Задания:
- 1) Перескажите короче абзац фрагмента, который начинается словами «Никакого отопления стационарного», и сохраните его основные факты.
- 2) Замените «валенками» на «сапогами» в отрывке фрагмента от слов «Никакого отопления стационарного, понятно, в» до слов «жука колорадского собрать.» и приведите этот отрывок целиком.

Фрагмент:
━━━━━━

Вот зима, снегу намело – аж штакетник едва видно, мороз ветками в нашем саду, сугробами укрытом,  трещит да скрипит, а за водой в родник надо идти - или, как бабушка говорила: "Идтить". Находился же он в низине, в метрах ста от дома, аккурат возле укрывшейся под толстым слоем льда речки Каменки. Вот по тропинке, почти заметенной, спускалась бабушка к воде, черпала в ведро железное студеное воду – и обратно, в горку, переводя дух и созерцая в изобилии росший по оврагам заснеженный репейник.
Никакого отопления стационарного, понятно, в советское время в деревне не было – вечером да утром печку топи, поленья, на улице промерзшие, в охапку бери,  да  со двора таскай, валенками по снегу поскрипывая. А весной стены в доме ей приходилось белить – отсыревали они сверху-то, когда снег начинал таять, превращаясь под мартовским солнцем в талую воду.
Да и в магазин путь был неблизкий – больной или здоровой, а приходилось "идтить". Летом, помимо дел сельсоветовских, на бабушке был огород и куры с индюшками  – кого накормить, кого полечить, здесь прополоть, там посадить, тут полить, да жука колорадского собрать.

━━━━━━

Извлечённые строки:
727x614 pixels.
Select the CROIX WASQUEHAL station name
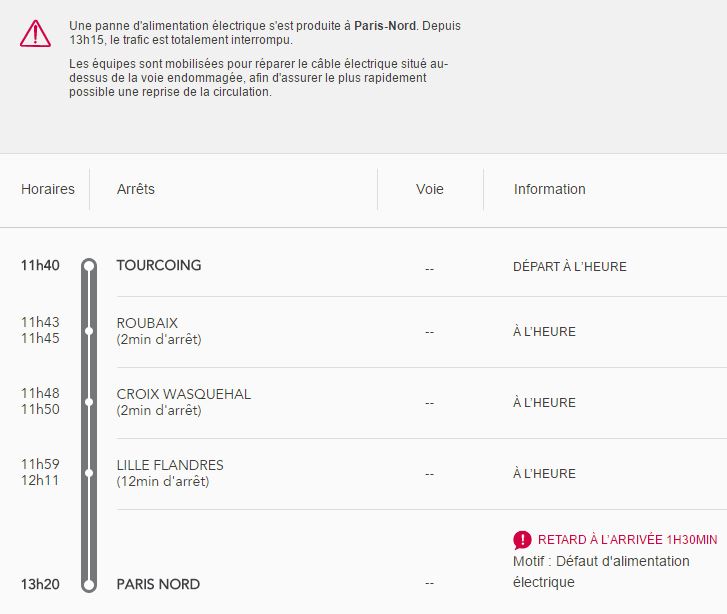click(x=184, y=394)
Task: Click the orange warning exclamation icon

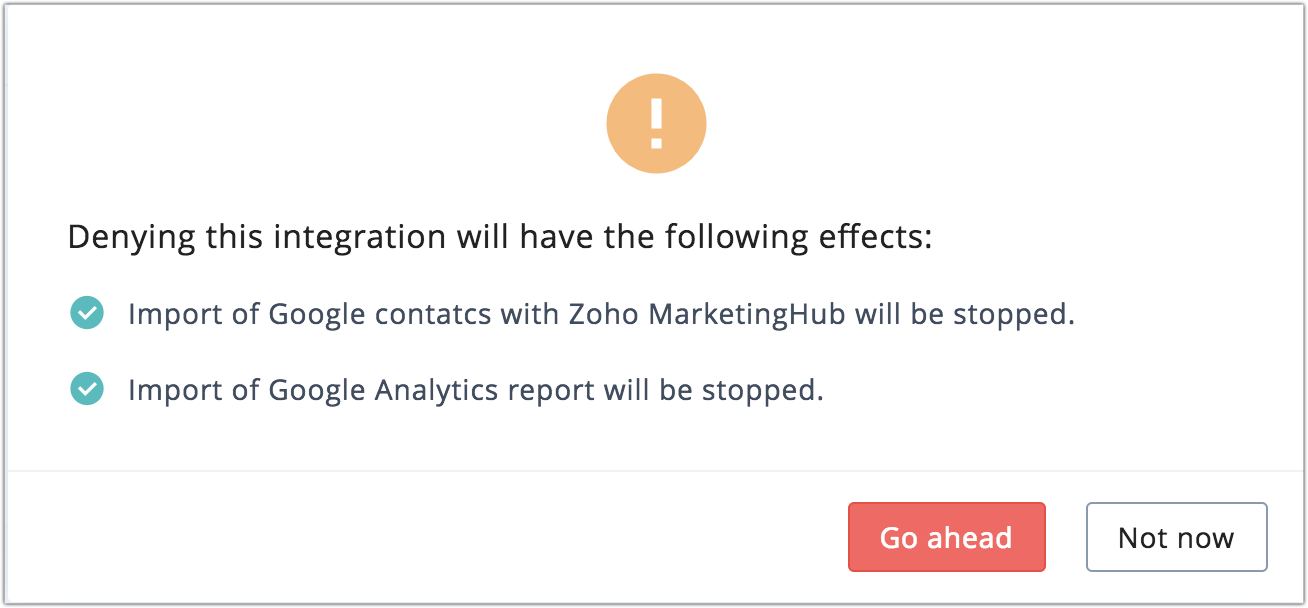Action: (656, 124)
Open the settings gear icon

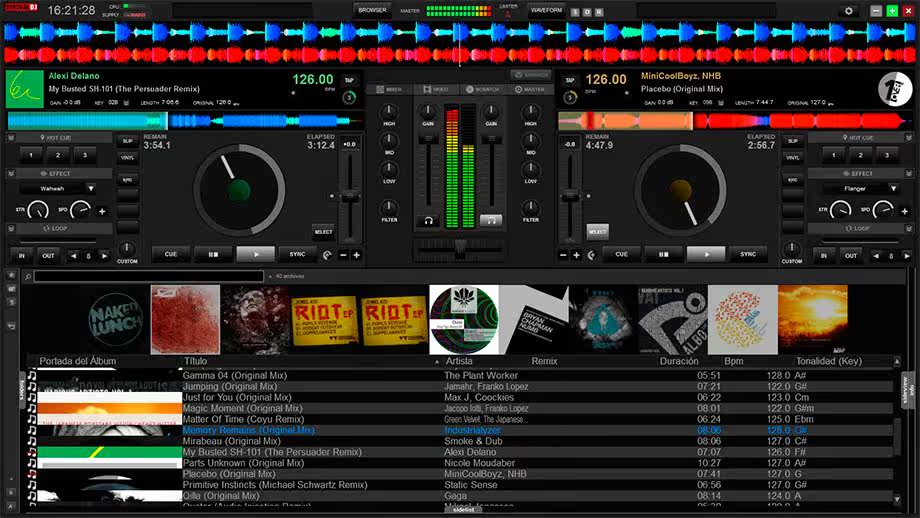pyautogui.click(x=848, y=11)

━━━━━━

Ожидаемые ответы:
- 1) В советское время в деревне не было стационарного отопления. Печку топили утром и вечером, а промёрзшие на улице поленья носили охапками со двора. Весной, когда снег таял под мартовским солнцем, стены в доме сверху отсыревали, и их приходилось белить.

- 2)
Никакого отопления стационарного, понятно, в советское время в деревне не было – вечером да утром печку топи, поленья, на улице промерзшие, в охапку бери,  да  со двора таскай, сапогами по снегу поскрипывая. А весной стены в доме ей приходилось белить – отсыревали они сверху-то, когда снег начинал таять, превращаясь под мартовским солнцем в талую воду.
Да и в магазин путь был неблизкий – больной или здоровой, а приходилось "идтить". Летом, помимо дел сельсоветовских, на бабушке был огород и куры с индюшками  – кого накормить, кого полечить, здесь прополоть, там посадить, тут полить, да жука колорадского собрать.